→ **Brief**: Using the data that follows, give again word for word the lines between the one holding "Given: Bookmark Jack Poso's top post" and the one holding "The width and height of the screenshot is (600, 600).", inclusive. Omit the pictures.
┌─ Data provided
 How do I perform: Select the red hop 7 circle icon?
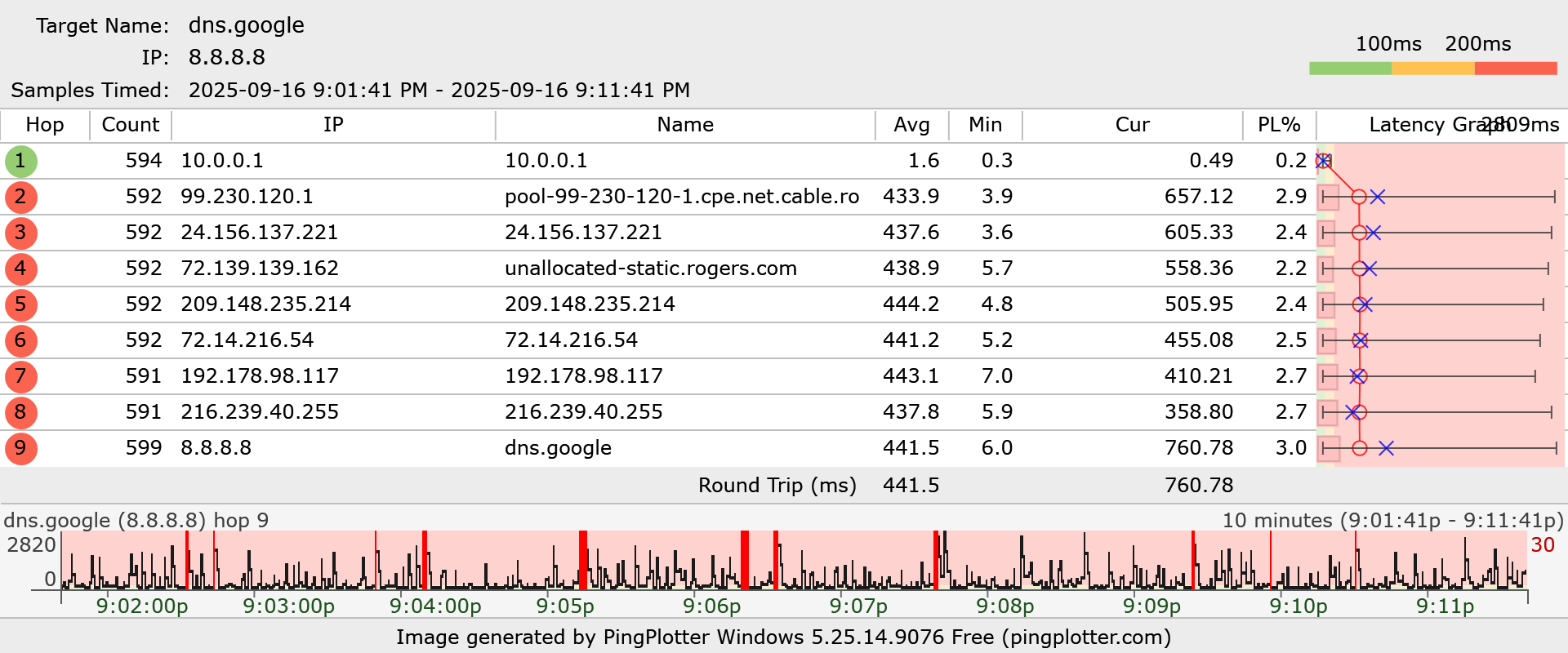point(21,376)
└─
┌─ Data provided
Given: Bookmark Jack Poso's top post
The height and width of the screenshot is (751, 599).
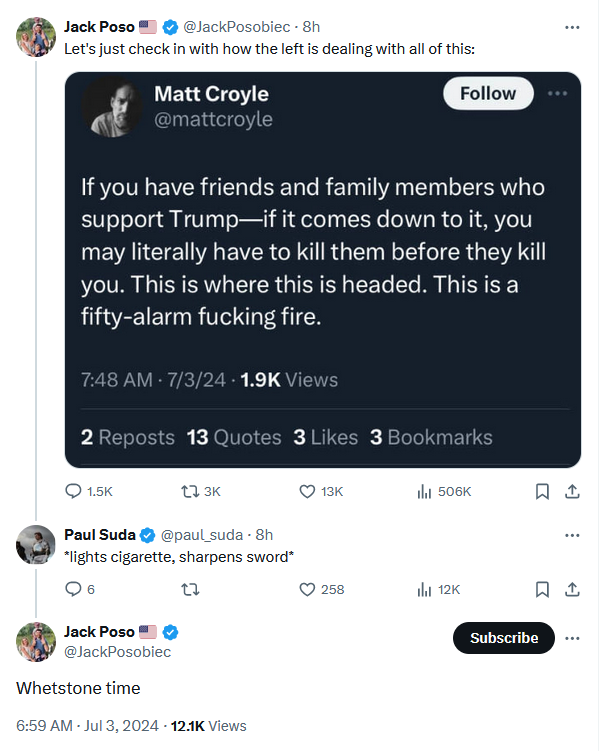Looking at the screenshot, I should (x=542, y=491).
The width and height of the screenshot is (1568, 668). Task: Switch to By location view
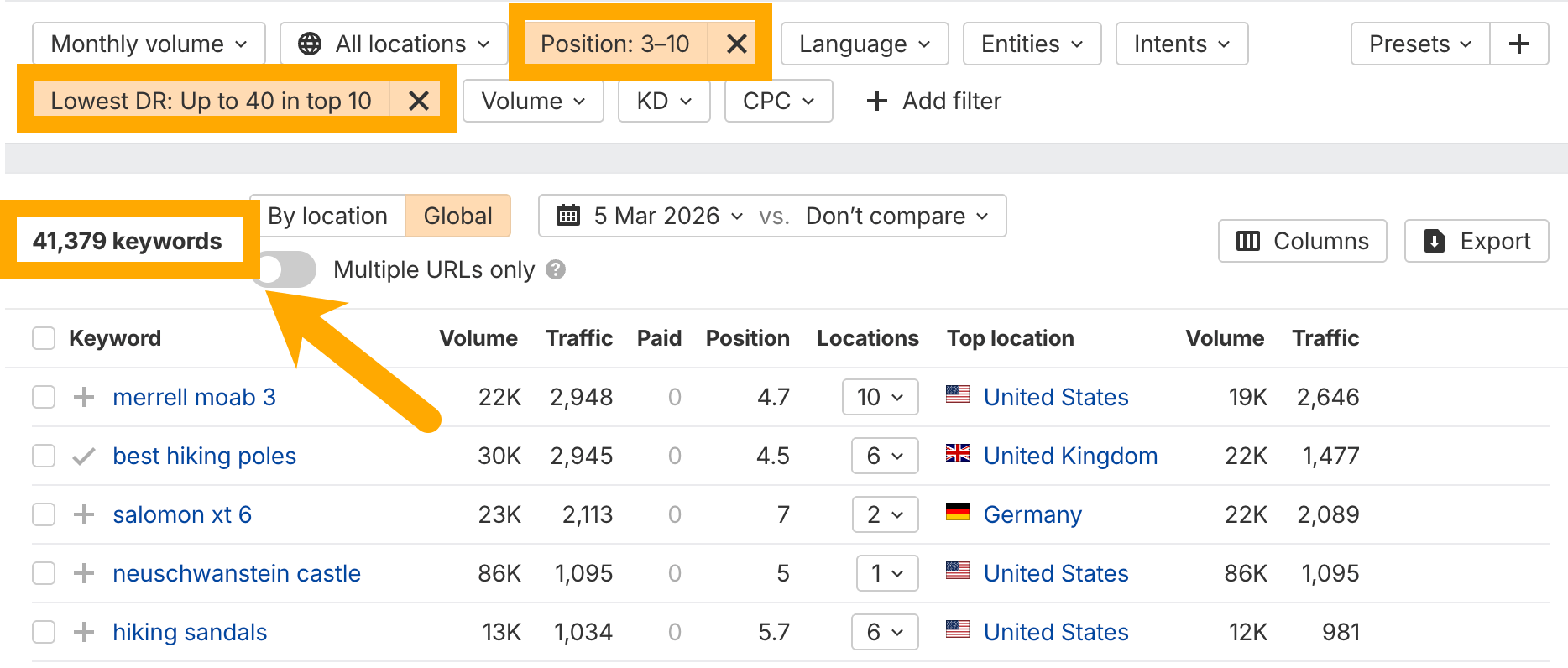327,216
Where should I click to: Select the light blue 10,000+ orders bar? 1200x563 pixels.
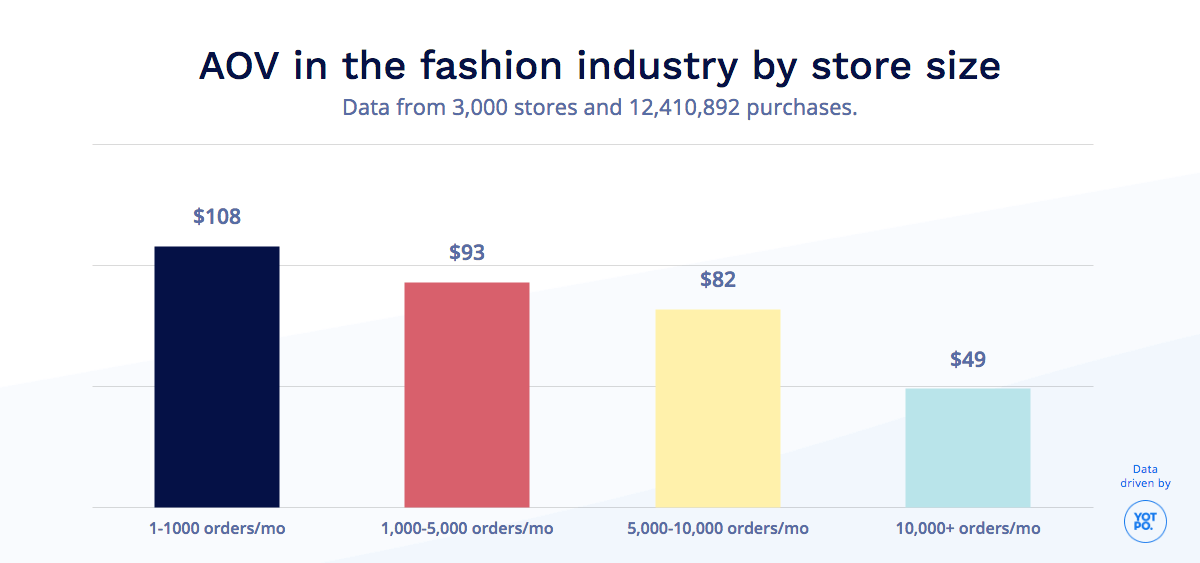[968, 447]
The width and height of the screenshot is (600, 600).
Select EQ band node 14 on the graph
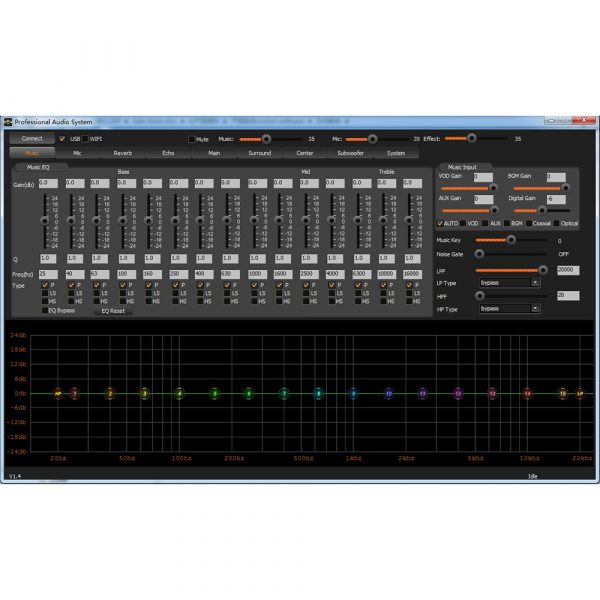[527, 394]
└─
→ **Response box**:
Given: Bookmark Jack Poso's top post
The height and width of the screenshot is (751, 599).
Looking at the screenshot, I should (x=542, y=491).
The width and height of the screenshot is (1568, 668). Task: Switch to By location view
327,216
Where should I click to: Select the light blue 10,000+ orders bar? 1200x563 pixels.
[968, 447]
The width and height of the screenshot is (600, 600).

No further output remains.